**What you have to do:**
Return all of the entries exactly, with nothing added or left out.

*** Provided information ***

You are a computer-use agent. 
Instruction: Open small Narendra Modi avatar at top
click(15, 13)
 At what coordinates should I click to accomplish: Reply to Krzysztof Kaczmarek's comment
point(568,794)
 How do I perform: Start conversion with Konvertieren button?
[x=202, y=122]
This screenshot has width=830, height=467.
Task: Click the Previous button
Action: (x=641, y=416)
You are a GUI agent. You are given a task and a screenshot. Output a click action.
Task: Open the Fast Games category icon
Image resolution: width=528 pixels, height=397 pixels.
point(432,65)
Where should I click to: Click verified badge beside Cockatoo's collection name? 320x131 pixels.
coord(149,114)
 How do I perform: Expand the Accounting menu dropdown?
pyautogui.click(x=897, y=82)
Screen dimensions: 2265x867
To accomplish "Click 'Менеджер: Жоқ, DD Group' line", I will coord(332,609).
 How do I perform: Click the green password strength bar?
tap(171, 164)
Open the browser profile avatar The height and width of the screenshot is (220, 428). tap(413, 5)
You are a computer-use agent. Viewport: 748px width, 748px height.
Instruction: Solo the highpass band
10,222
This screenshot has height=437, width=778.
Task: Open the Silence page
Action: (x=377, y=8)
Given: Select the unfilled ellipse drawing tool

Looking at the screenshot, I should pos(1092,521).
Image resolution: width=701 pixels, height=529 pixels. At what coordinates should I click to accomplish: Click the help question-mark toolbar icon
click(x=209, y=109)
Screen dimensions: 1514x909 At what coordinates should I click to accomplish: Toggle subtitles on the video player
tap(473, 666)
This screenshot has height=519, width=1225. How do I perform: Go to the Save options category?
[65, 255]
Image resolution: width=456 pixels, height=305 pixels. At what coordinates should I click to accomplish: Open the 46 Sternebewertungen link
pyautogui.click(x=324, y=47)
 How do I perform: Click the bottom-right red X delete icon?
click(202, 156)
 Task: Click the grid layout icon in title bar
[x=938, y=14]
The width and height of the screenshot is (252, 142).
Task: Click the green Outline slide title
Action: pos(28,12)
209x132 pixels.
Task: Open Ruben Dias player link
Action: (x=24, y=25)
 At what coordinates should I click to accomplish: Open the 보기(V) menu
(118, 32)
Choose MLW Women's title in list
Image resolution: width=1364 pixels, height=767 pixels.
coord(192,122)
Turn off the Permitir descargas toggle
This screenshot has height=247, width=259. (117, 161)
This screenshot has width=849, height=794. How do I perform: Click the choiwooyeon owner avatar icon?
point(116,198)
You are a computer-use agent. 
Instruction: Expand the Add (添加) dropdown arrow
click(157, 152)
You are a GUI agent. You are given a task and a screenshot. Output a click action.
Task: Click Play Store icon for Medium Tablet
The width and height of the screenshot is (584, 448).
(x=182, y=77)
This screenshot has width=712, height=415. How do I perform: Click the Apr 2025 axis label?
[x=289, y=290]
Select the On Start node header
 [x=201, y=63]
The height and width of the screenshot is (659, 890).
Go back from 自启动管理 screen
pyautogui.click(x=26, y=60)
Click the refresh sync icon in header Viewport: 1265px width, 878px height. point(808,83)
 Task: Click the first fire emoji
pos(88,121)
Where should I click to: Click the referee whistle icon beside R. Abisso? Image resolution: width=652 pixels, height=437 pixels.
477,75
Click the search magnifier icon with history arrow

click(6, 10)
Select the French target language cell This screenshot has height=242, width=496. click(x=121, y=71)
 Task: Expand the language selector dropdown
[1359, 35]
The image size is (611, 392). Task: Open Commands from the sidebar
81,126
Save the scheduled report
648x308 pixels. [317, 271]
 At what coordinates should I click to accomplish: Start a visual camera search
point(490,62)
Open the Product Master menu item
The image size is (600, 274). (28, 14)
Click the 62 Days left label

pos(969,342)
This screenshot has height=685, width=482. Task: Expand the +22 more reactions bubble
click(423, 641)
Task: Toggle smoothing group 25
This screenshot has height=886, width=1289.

*** End of Provided information ***

**Worked solution:**
You are a computer-use agent. 
Instruction: Open small Narendra Modi avatar at top
click(15, 13)
 At what coordinates should I click to accomplish: Reply to Krzysztof Kaczmarek's comment
point(568,794)
 How do I perform: Start conversion with Konvertieren button?
[x=202, y=122]
This screenshot has width=830, height=467.
Task: Click the Previous button
Action: (x=641, y=416)
You are a GUI agent. You are given a task and a screenshot. Output a click action.
Task: Open the Fast Games category icon
Image resolution: width=528 pixels, height=397 pixels.
point(432,65)
Where should I click to: Click verified badge beside Cockatoo's collection name? 320x131 pixels.
coord(149,114)
 How do I perform: Expand the Accounting menu dropdown?
pyautogui.click(x=897, y=82)
Screen dimensions: 2265x867
To accomplish "Click 'Менеджер: Жоқ, DD Group' line", I will coord(332,609).
 How do I perform: Click the green password strength bar?
tap(171, 164)
Open the browser profile avatar The height and width of the screenshot is (220, 428). tap(413, 5)
You are a computer-use agent. Viewport: 748px width, 748px height.
Instruction: Solo the highpass band
10,222
This screenshot has height=437, width=778.
Task: Open the Silence page
Action: (x=377, y=8)
Given: Select the unfilled ellipse drawing tool

Looking at the screenshot, I should pos(1092,521).
Image resolution: width=701 pixels, height=529 pixels. At what coordinates should I click to accomplish: Click the help question-mark toolbar icon
click(x=209, y=109)
Screen dimensions: 1514x909 At what coordinates should I click to accomplish: Toggle subtitles on the video player
tap(473, 666)
This screenshot has height=519, width=1225. How do I perform: Go to the Save options category?
[65, 255]
Image resolution: width=456 pixels, height=305 pixels. At what coordinates should I click to accomplish: Open the 46 Sternebewertungen link
pyautogui.click(x=324, y=47)
 How do I perform: Click the bottom-right red X delete icon?
click(202, 156)
 Task: Click the grid layout icon in title bar
[x=938, y=14]
The width and height of the screenshot is (252, 142).
Task: Click the green Outline slide title
Action: pos(28,12)
209x132 pixels.
Task: Open Ruben Dias player link
Action: (x=24, y=25)
 At what coordinates should I click to accomplish: Open the 보기(V) menu
(118, 32)
Choose MLW Women's title in list
Image resolution: width=1364 pixels, height=767 pixels.
coord(192,122)
Turn off the Permitir descargas toggle
This screenshot has height=247, width=259. (117, 161)
This screenshot has width=849, height=794. How do I perform: Click the choiwooyeon owner avatar icon?
point(116,198)
You are a computer-use agent. 
Instruction: Expand the Add (添加) dropdown arrow
click(157, 152)
You are a GUI agent. You are given a task and a screenshot. Output a click action.
Task: Click Play Store icon for Medium Tablet
The width and height of the screenshot is (584, 448).
(x=182, y=77)
This screenshot has width=712, height=415. How do I perform: Click the Apr 2025 axis label?
[x=289, y=290]
Select the On Start node header
 [x=201, y=63]
The height and width of the screenshot is (659, 890).
Go back from 自启动管理 screen
pyautogui.click(x=26, y=60)
Click the refresh sync icon in header Viewport: 1265px width, 878px height. point(808,83)
 Task: Click the first fire emoji
pos(88,121)
Where should I click to: Click the referee whistle icon beside R. Abisso? Image resolution: width=652 pixels, height=437 pixels.
477,75
Click the search magnifier icon with history arrow

click(6, 10)
Select the French target language cell This screenshot has height=242, width=496. click(x=121, y=71)
 Task: Expand the language selector dropdown
[1359, 35]
The image size is (611, 392). Task: Open Commands from the sidebar
81,126
Save the scheduled report
648x308 pixels. [317, 271]
 At what coordinates should I click to accomplish: Start a visual camera search
point(490,62)
Open the Product Master menu item
The image size is (600, 274). (28, 14)
Click the 62 Days left label

pos(969,342)
This screenshot has height=685, width=482. Task: Expand the +22 more reactions bubble
click(423, 641)
Task: Toggle smoothing group 25
This screenshot has height=886, width=1289.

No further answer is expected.